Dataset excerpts
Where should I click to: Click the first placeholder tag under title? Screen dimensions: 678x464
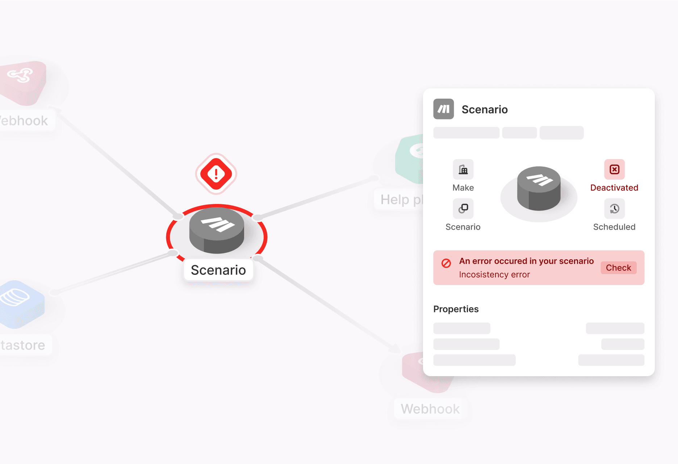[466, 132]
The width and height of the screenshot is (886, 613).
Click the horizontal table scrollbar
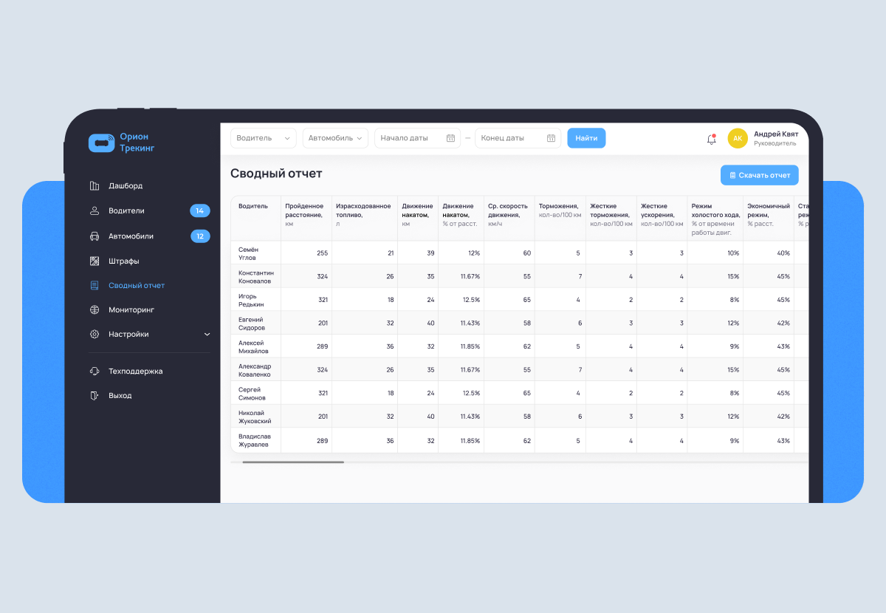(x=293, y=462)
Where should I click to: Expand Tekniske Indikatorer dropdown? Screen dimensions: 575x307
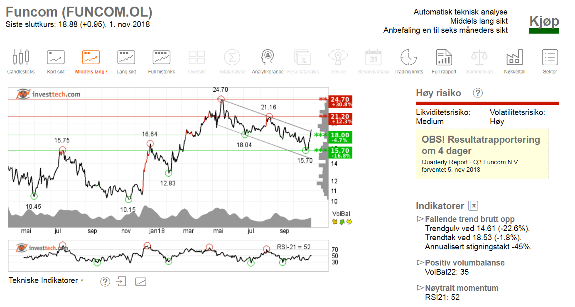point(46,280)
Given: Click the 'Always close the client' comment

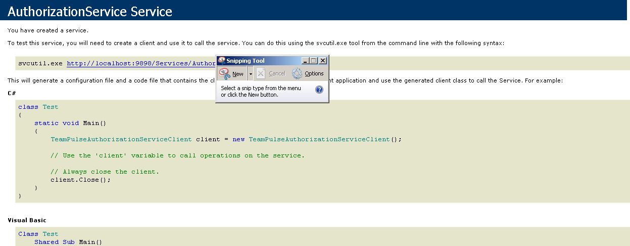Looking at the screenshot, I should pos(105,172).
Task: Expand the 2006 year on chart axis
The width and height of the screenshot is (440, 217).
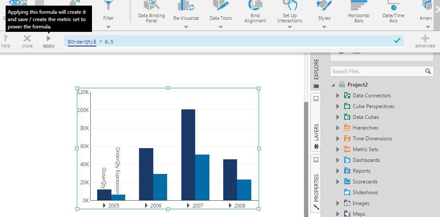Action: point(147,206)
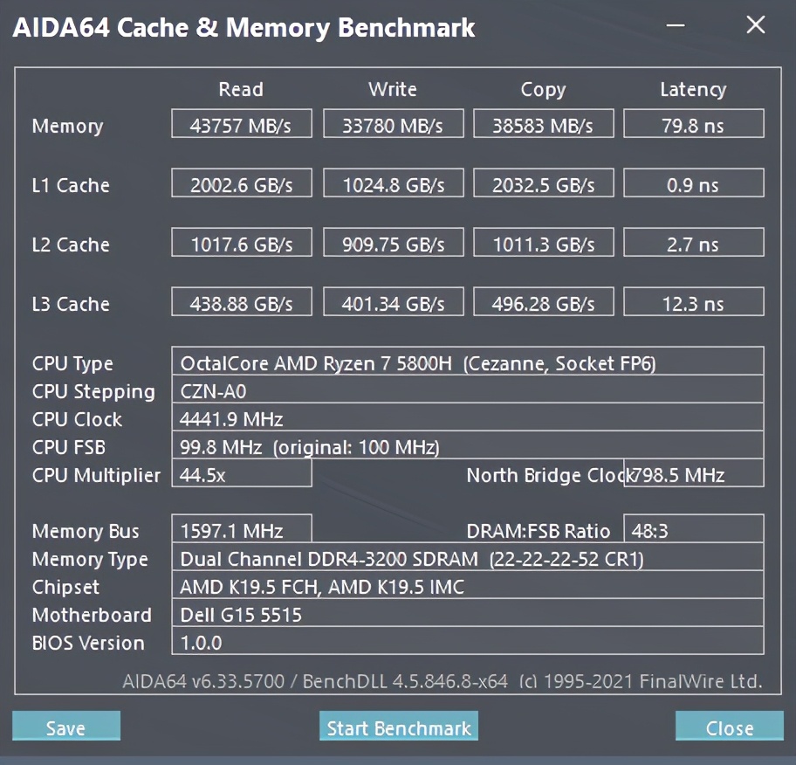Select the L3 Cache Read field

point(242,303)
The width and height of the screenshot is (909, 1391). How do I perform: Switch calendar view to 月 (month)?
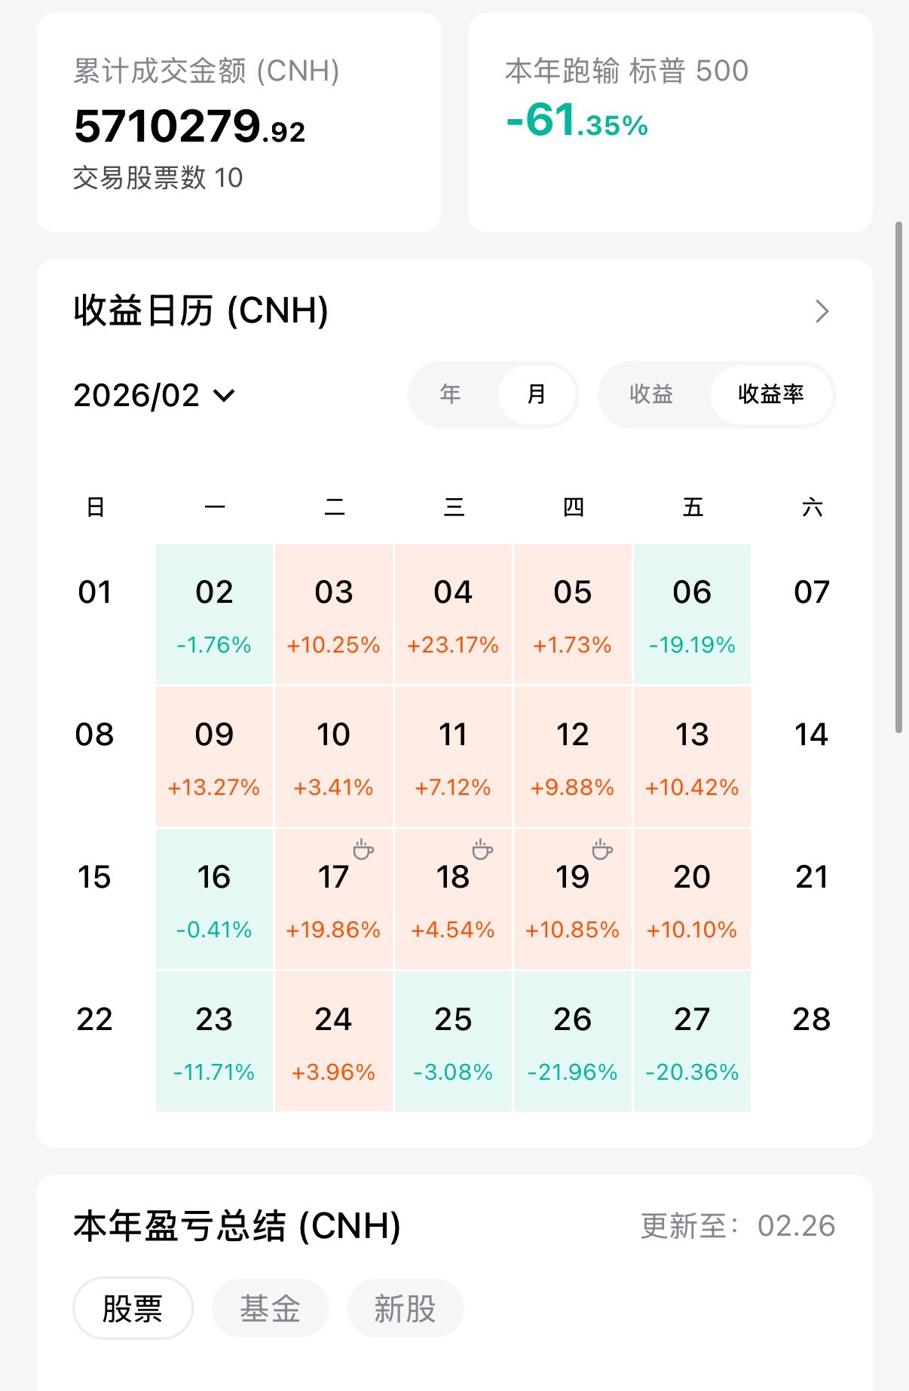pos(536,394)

■ Exercise ■
Give back word for word the lines from the one containing "The width and height of the screenshot is (909, 1391)." through the final line of the data above. Pictures are to be left out.

■ Completed exercise ■
The width and height of the screenshot is (909, 1391). How do I perform: Switch calendar view to 月 (month)?
pos(536,394)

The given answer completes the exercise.